ANGEZEIGTER TEXT ▸
^^^^^^^^

# UML-Tool für Eclipse?



## acky (14. Oktober 2005)

hi, 

kann mir jemand sagen, ob es ein UML-tool für eclipse gibt, welches zumindest
kostenfrei zu erhalten ist 
und nach möglichkeit
simpel ist 
für windows und linux erhältlich ist
aus code diagramme generiert (evtl. auch in die andere richtung)
?

thx,
acky

es gibt auch - wie ich sah - für eclipse klasse zu UML - was hat es eigentlich damit auf sich? (was können die?  )


----------



## normaler_spinner (14. Oktober 2005)

hi,

also ich benutze together for eclipse. kann man bei borland runter laden und den nötigen schlüssel (zeitlich begrenzt) gibts auch noch dazu.


----------



## Thomas Darimont (15. Oktober 2005)

Hallo!

http://www.eclipse.org/uml2/

 Gruß Tom


----------



## Wolfsbein (15. Oktober 2005)

Tom nimmst du das Tool von der Eclipseseite wirklich her? Wenn ich das ausprobiere kann ich nur ueber Textfelder UML Angaben machen. Mit zeichnen ist da nichts. Liegt das an persoenlicher Dummheit, oder geht das wirklich nicht? Weil dann ist es nicht besonders brauchbar.
An der Uni haben wir fuer ein Projekt auch Together verwendet. Aber richtig zufrieden war keiner damit .


----------



## -ben- (15. Oktober 2005)

Ja, genau so ein Plugin für Eclipse suche ich auch schon lange...

Das wichtigste für mich ist, aus bestehendem Code Klassen und Paket-Diagramme erstellen zu lassen.
Ich habe mir mal die Free edition vom Omondo EclipseUML runtergezogen und muss sagen das ist fast genau das was ich suche...

Nur ein Problem: in der Free edition kann man die Diagramme nur als SVG Grafiken exportieren, nicht als JPG oder GIF... Ja gut, das wäre ja noch machen, dann könnte ich über ein Grafikprogramm wie TheGIMP diese zu Bitmaps konvertieren.. dachte ich zumindest....

^^^^^^^^

AUFGABE A ▸ In welchem Format lassen sich laut dem Forenthread die Diagramme in der Free Edition von Omondo EclipseUML exportieren?
Der Forenthread und die Datensätze haben nichts miteinander zu tun.

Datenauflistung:
^^^^^^^^

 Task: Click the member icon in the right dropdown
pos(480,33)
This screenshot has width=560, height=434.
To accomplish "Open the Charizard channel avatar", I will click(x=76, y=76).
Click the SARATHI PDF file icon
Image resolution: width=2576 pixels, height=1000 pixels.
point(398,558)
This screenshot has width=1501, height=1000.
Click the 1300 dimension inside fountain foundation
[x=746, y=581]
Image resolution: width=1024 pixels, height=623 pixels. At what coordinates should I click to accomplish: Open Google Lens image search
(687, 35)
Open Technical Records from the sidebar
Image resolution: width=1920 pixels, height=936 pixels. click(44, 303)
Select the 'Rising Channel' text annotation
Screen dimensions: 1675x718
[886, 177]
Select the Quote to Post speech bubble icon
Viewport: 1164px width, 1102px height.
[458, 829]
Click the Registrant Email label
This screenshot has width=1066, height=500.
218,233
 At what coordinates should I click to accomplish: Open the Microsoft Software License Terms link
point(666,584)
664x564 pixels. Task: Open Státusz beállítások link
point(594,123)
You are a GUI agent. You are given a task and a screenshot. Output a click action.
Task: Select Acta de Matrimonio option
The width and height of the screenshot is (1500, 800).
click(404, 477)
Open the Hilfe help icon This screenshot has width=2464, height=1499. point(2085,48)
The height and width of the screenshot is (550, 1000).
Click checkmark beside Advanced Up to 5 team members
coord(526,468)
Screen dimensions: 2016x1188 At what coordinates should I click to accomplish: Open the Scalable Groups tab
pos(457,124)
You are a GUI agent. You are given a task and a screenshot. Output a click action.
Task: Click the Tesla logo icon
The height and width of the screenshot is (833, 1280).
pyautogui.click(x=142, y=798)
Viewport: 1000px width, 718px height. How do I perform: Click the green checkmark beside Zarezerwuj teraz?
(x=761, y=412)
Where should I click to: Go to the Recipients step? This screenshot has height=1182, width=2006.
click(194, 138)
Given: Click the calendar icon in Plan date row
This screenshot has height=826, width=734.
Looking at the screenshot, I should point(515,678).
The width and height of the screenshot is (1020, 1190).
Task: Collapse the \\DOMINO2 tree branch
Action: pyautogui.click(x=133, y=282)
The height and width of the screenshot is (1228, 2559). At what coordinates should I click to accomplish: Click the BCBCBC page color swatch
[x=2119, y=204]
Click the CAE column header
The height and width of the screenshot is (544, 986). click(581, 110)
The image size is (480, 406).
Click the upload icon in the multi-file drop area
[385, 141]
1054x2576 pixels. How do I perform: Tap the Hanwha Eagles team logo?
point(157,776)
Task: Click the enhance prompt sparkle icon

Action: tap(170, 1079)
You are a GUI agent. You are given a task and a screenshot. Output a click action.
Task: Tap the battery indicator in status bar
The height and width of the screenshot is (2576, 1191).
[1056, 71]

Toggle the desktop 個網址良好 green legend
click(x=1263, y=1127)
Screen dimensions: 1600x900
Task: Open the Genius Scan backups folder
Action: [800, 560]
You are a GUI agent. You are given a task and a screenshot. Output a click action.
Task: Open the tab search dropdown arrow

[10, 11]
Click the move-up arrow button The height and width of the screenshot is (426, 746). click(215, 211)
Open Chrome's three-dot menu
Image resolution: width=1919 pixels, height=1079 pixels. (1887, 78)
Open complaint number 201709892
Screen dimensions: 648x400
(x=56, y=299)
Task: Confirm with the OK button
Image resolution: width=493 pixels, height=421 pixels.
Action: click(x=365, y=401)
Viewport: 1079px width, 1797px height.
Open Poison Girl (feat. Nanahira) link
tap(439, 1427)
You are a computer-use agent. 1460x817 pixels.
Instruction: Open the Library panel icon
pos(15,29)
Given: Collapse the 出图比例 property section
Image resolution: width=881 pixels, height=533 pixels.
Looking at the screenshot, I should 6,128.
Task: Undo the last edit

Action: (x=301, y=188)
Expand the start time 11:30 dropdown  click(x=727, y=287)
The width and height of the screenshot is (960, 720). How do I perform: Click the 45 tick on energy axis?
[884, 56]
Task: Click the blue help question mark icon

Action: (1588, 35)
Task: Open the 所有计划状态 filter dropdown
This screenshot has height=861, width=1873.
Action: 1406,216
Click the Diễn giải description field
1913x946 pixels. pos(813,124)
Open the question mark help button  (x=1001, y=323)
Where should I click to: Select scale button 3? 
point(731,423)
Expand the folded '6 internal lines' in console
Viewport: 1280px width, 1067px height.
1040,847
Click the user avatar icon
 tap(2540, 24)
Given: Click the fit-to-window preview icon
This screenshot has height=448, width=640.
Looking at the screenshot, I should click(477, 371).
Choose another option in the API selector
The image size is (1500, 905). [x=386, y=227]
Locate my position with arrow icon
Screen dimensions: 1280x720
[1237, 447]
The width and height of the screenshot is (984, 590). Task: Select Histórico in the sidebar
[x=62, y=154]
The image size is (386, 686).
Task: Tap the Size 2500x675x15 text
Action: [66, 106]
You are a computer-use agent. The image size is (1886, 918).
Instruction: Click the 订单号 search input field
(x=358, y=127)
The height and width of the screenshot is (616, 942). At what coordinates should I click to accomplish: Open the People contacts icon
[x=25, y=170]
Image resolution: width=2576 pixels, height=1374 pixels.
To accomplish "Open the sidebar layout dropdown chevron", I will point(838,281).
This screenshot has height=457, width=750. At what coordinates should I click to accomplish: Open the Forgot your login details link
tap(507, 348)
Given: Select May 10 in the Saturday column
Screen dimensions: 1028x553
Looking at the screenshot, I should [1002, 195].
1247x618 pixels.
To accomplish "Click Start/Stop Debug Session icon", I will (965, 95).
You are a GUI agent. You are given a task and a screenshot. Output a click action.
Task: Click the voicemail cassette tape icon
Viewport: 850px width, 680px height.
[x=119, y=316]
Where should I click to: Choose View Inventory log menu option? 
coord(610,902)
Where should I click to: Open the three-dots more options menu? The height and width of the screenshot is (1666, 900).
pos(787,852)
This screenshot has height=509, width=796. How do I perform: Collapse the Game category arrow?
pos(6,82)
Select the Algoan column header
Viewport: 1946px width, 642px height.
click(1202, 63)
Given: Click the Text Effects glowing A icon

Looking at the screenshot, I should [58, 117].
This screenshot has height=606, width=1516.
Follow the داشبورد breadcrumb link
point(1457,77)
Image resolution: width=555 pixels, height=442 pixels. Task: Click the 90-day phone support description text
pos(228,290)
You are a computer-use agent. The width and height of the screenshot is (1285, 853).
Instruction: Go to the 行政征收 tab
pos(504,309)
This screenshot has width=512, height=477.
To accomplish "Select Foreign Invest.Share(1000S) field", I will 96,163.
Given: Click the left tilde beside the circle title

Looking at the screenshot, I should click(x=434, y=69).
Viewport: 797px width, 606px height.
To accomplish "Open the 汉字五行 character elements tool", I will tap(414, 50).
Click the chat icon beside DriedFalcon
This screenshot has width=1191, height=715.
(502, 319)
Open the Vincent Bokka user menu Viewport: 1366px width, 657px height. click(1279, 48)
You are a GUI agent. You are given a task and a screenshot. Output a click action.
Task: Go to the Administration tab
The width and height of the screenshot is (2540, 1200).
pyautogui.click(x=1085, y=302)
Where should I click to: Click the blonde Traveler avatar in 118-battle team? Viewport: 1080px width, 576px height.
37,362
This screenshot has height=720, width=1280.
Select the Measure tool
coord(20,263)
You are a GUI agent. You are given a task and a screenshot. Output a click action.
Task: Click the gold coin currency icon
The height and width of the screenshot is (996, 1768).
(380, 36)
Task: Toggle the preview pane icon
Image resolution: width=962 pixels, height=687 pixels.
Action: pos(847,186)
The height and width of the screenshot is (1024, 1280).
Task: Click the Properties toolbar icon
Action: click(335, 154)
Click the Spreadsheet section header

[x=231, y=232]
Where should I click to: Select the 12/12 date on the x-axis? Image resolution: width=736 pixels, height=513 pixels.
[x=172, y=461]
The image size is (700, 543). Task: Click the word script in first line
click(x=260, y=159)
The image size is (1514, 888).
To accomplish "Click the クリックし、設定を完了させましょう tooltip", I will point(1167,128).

^^^^^^^^

AUFGABE B ▸ Formatiere in den Datensätzen den Abschnitt von der Zeile mit „Task: Confirm with the OK button“ bis einschließlich der Zeile mit „Expand the start“ als nummerierte Liste und lass dabei Leerzeilen weg.

ANTWORT A ▸ Nur als SVG-Grafiken, nicht als JPG oder GIF.

ANTWORT B ▸
1. Task: Confirm with the OK button
2. Image resolution: width=493 pixels, height=421 pixels.
3. Action: click(x=365, y=401)
4. Viewport: 1079px width, 1797px height.
5. Open Poison Girl (feat. Nanahira) link
6. tap(439, 1427)
7. You are a computer-use agent. 1460x817 pixels.
8. Instruction: Open the Library panel icon
9. pos(15,29)
10. Given: Collapse the 出图比例 property section
11. Image resolution: width=881 pixels, height=533 pixels.
12. Looking at the screenshot, I should 6,128.
13. Task: Undo the last edit
14. Action: (x=301, y=188)
15. Expand the start time 11:30 dropdown  click(x=727, y=287)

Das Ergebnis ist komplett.